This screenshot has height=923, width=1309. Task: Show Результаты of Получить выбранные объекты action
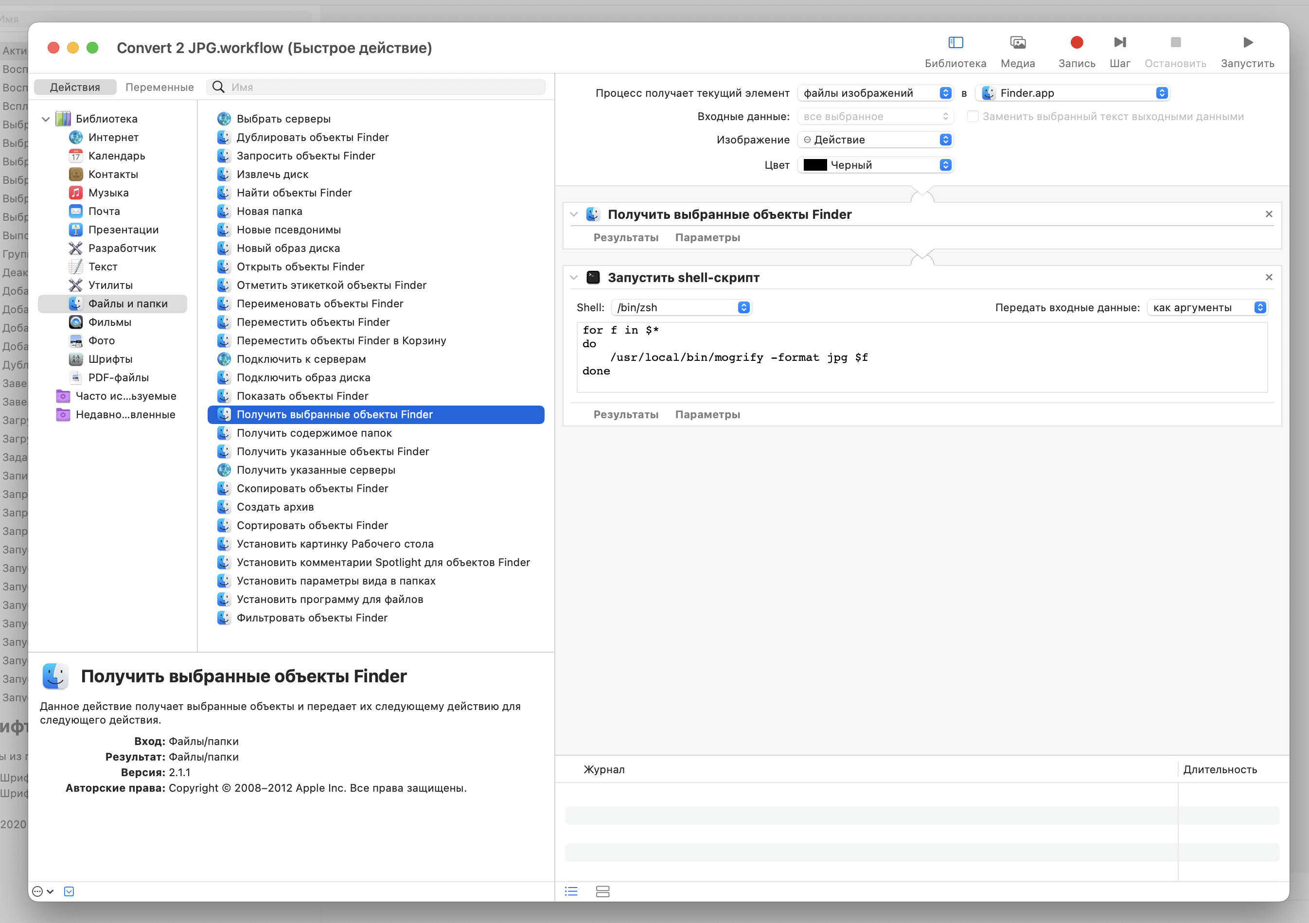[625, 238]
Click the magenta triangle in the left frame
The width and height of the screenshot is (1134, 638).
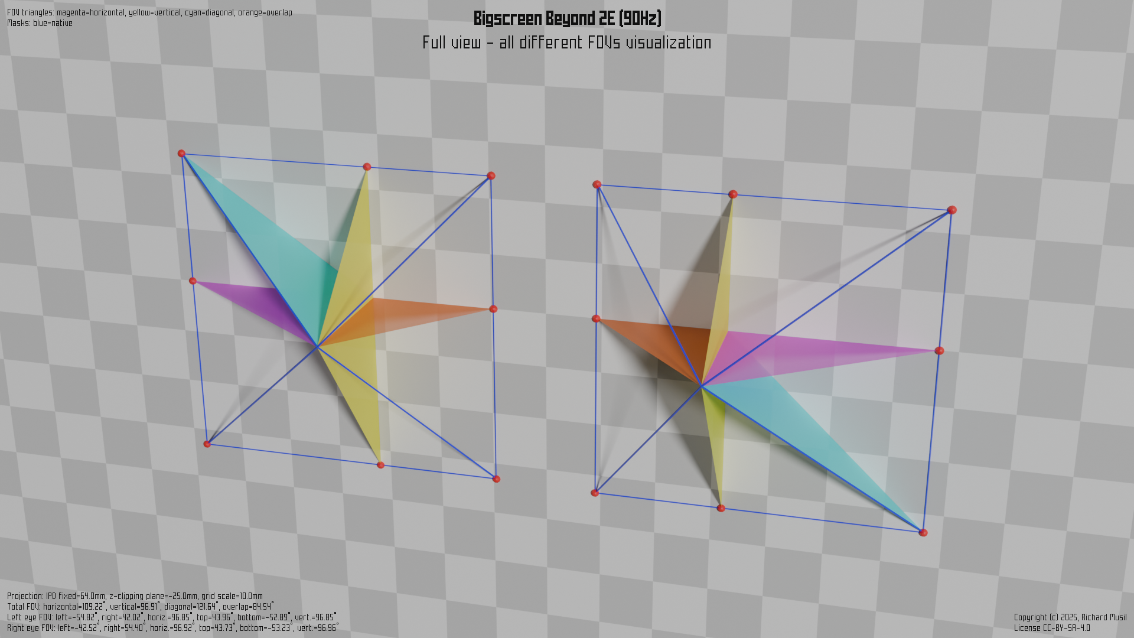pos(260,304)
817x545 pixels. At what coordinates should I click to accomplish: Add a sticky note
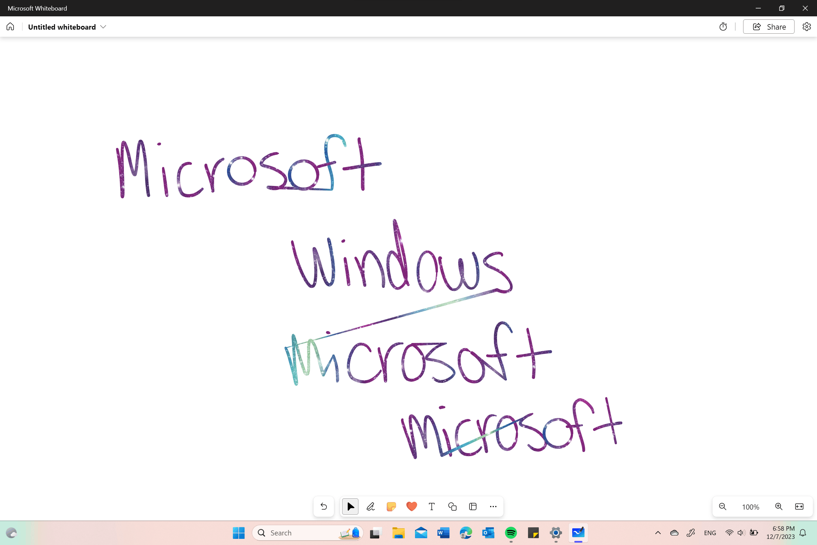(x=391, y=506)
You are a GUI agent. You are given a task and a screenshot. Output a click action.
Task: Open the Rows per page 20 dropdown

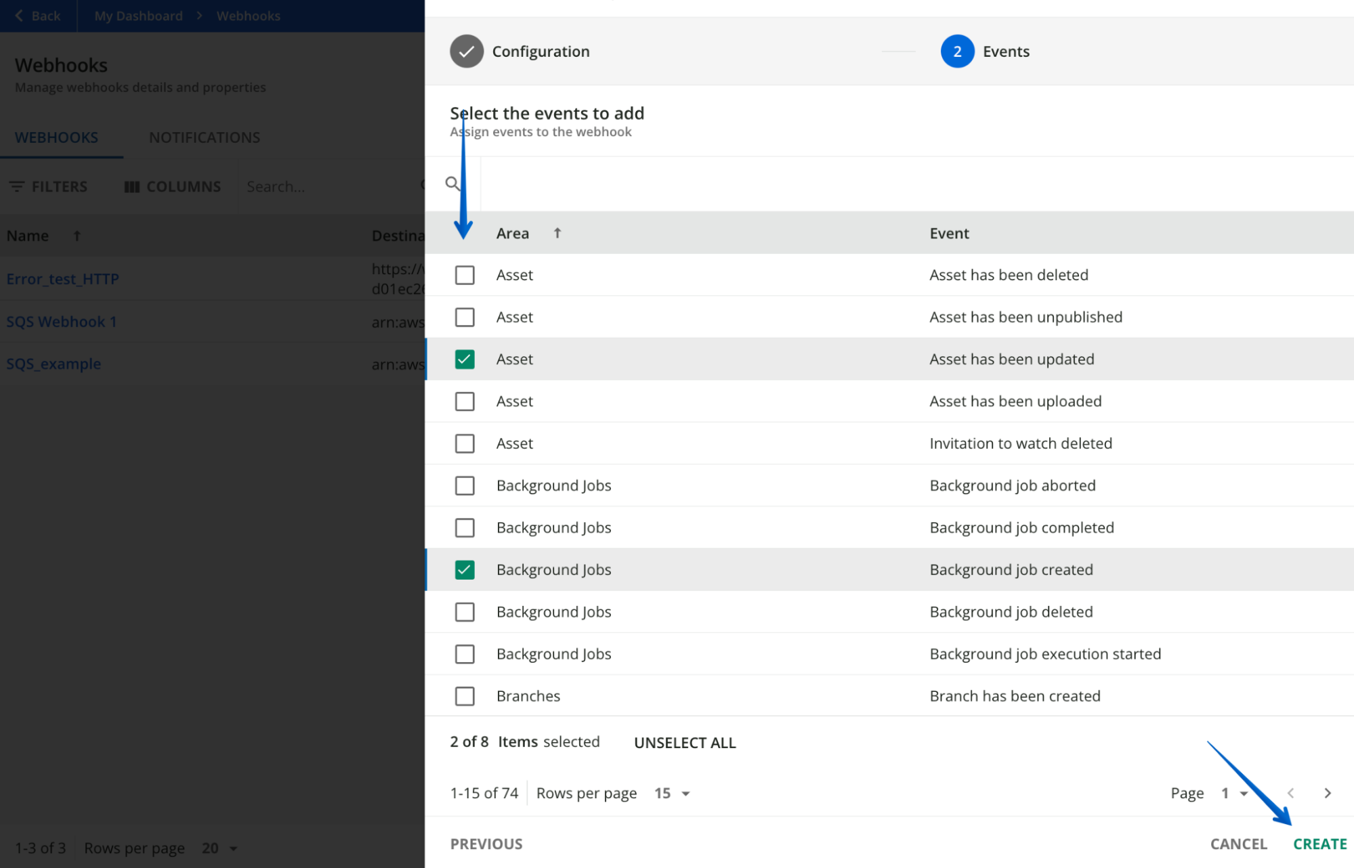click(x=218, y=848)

#####

REQUIREMENT — Only the pictures are to be left out; print everything else in the listing exactly.

TASK ANSWER —
This screenshot has height=923, width=1309. Task: Show Результаты of Получить выбранные объекты action
[625, 238]
Click the magenta triangle in the left frame
The width and height of the screenshot is (1134, 638).
pos(260,304)
817x545 pixels. At what coordinates should I click to accomplish: Add a sticky note
(x=391, y=506)
You are a GUI agent. You are given a task and a screenshot. Output a click action.
Task: Open the Rows per page 20 dropdown

click(x=218, y=848)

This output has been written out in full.